Eventually, I managed to locate a print of 'The Door in the Wall', which I was able to screen through a 35mm projector ... WITHOUT the Dynamic Screen process. This experience was rather like watching a 'flat' version of a movie that was originally filmed in 3-D, and wondering why the characters on screen keep chucking objects at the camera.

Upon repeated viewing, it now appears to me that Alvey shot this film in a standard screen ratio but masked different portions of his composition for different shots, so that the aspect ratio of the on screen image changes size and shape throughout the movie, without affecting the screen itself. In the 1968 film 'The Boston Strangler', director Richard Fleischer did something similar: I wonder if Fleischer viewed 'The Door in the Wall'. I wish that Alvey had used his innovative talents within conventional film-making techniques, so that 'The Door in the Wall' would have been judged on its own storytelling merits - which are considerable - instead of as a 'stunt' film.

Based on a story by H.G. Wells, 'The Door in the Wall' is narrated by Ian Hunter, who plays Redmond, the friend of a rather nervous man named Lionel (Stephen Murray). Redmond and Lionel have known each other since school days, yet in all that time Lionel has always seemed to be ... haunted by something. Now, in flashback, Lionel describes what has been haunting him.

As a very young child, before he entered school, Lionel discovered one day a green door in a wall. Opening the door and passing through, he found himself in a magical garden filled with beautiful flowers, friendly creatures and a smiling woman. Fearing that his strict father would be angry, young Lionel left the garden ... intending to return.

On several more occasions, throughout his path to manhood, Lionel encountered the same green door ... always in a different wall, and never appearing at any predictable schedule. On each occasion, he was so weighed by his burdens of responsibility (first as a schoolboy, then as a university student, later as a professional) that he could never bring himself to re-enter the garden, always hoping to have another opportunity on some later occasion when his responsibilities were not quite so pressing.

As the flashback ends, Lionel conveys to Redmond his fear that he will never again have a chance to enter the beautiful garden. SPOILERS COMING NOW. That night, wandering the streets alone, Lionel passes a familiar wall and encounters a green door that was not there the previous day. Resolutely, he opens it and steps through. The next morning, Redmond learns that his friend Lionel has been found dead at the bottom of a railway cutting. The door was installed by labourers to give them access to the excavation. Redmond is left to wonder if perhaps Lionel's childhood garden is the real world, and our own reality is the illusion.

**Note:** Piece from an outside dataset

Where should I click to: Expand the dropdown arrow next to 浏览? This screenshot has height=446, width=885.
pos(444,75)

This film captures the wistful mood of Wells's story yet makes several changes. In the original story, the child Lionel enters the garden and is greeted by two friendly panthers. (H.G. Wells seems to have had a cat fetish: in his erotic letters to Dame Rebecca West, he fantasised himself and Rebecca as a pair of jaguars.) In this film version, when Lionel enters the magic garden, he encounters a large friendly brontosaurus. Regrettably, the minuscule production budget makes it clear that this dinosaur is merely a large plaster replica.

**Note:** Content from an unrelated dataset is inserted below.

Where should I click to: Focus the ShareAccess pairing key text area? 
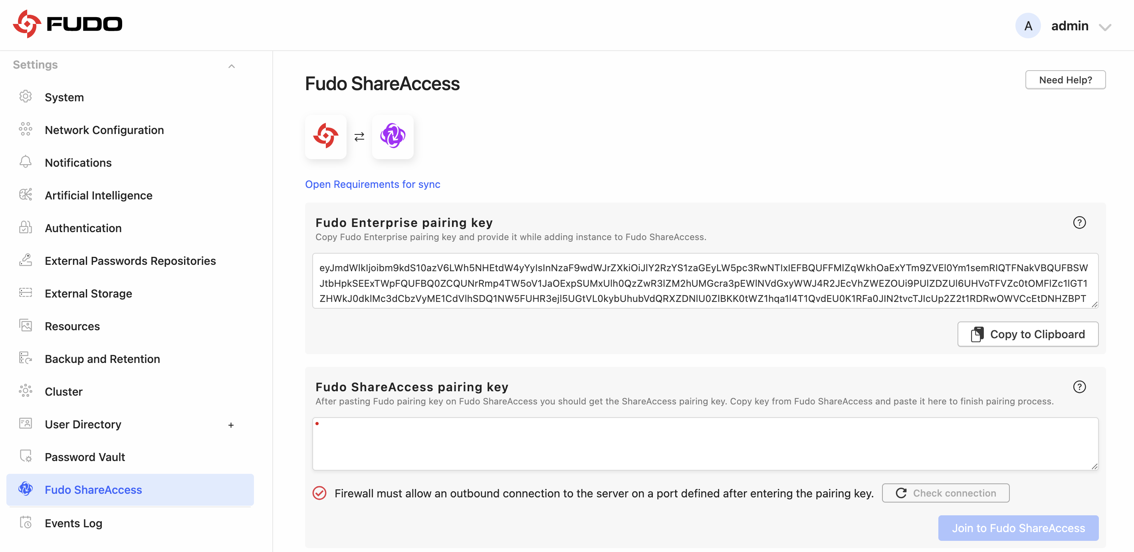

'The Door in the Wall' is a fascinating film, with a beautiful story to tell. I'm astonished to find no other credits for Glenn Alvey, who directed this film from his own screenplay adaptation of Wells's story. Apparently, Alvey was more interested in developing the Dynamic Screen process than in conventional film-making.

I'll rate this very special movie 8 out of 10: six points for the sentimental fantasy and the actors' performances, and 2 more points for Glenn Alvey's risk-taking. This is a beautiful movie that deserves to be rescued from obscurity ... but I fear that modern audiences, jaded by the high-tech effects of 'Jurassic Park', would laugh at the low-tech dinosaur in this gently wistful film.